Trilarion: Judging from this thread I found no valid excuse for pirating video games that I would accept except some diffuse maybe it's better for the whole of society idea. Of course you can do it, and for you personally it gives you an advantage, but that we argued the whole time. Because you save money, because it means lost sales in your case. But it doesn't mean it's right or it's legal and if you get caught and fined I will be the last to argue in your favor.
My particular case is that I haven't played a pirate game I hadn't paid for in over 5 years, since I got a day job, for several reasons:
- I like to support devs
- I like to
bother devs
- I like having GOG games on my shelf, ooh shiny
- I like seeing my name in the credits
- I like having high-speed cloud hosting for the game installers
- I want to have a physical copy
- my PC can't run games for which the above does not apply.
"Supporting devs" is beneficial to society (Right). Everything else is a scarce commodity, gaining unsanctioned access to which will constitute harm to society (Wrong).
(However, I do have an ebook library "worth" about $1M. I am only going to make $500k max until I kick the bucket.)
Gives me an advantage =/= legal =/= right. I want those three to correlate as much as possible, but they don't.
I am a utilitarian. I form opinions, and change opinions, based on facts. Utilitarianism is awesome, because I do not need to hold on to any external principles. It means never having to be ashamed of having been proved wrong, because the fallible component of the reasoning is outsourced facts. The scientific method is never ever wrong.
So far, I've drastically changed my opinions on
- fat people
- abortion funding
- Mary Sue characters
- school grades
And that's only the "holy shit, the data proves me wrong" cases I can recall offhand that were in no way influenced by personal experience.

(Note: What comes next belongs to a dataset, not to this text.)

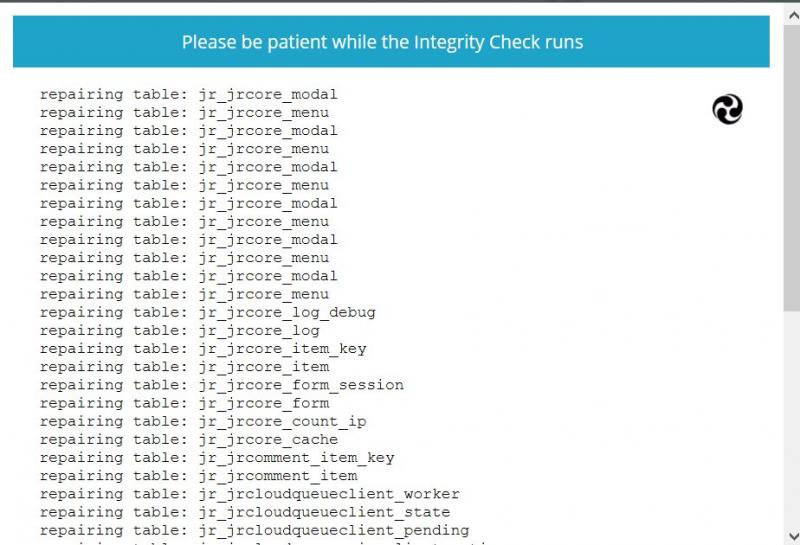Viewport: 800px width, 545px height.
Task: Click the 'repairing table: jr_jrcore_item' line
Action: (184, 367)
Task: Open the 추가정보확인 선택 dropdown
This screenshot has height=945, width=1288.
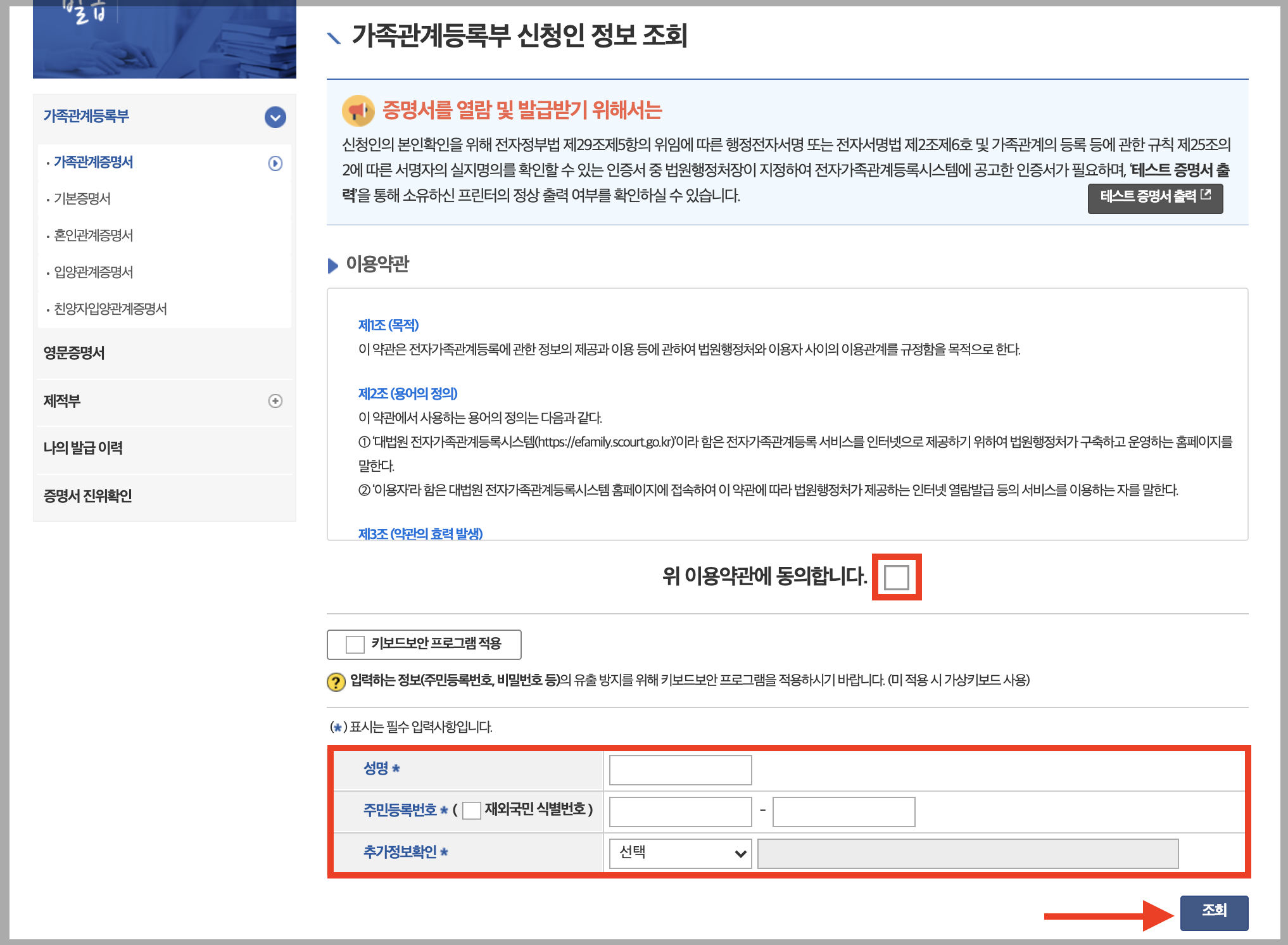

I am actually interested in real data. I no longer have a monetary stake (aka conflict of interests*) in piracy (although I wish I had - as in, I wish I had enough free time that piracy would meaningfully increase my quality of life). I own two laptops, a bike, and 3/4 of a room in a communal apartment. Excess money gets burned off, because it is
excess money, and I
do not need it.
Important note: by that, I in no way imply that people who actually benefit from piracy are being unethical - but they might not be entirely receptive to hypothetical data that proves their private interests and society's interests in general contradict each other.
*For example: I pay taxes. Taxes pay, among other things, for retirement of the currently elderly, medical care, education, public television, and inflatable tits, ahem, neighborhood churches. I do not, and will not, directly benefit from any of those. I am financially inclined to support the idea that taxes are evil and I should stop paying them - but the data shows that four of the five contribute to making people's lives better. Therefore, not paying taxes is unethical from the utilitarian POV.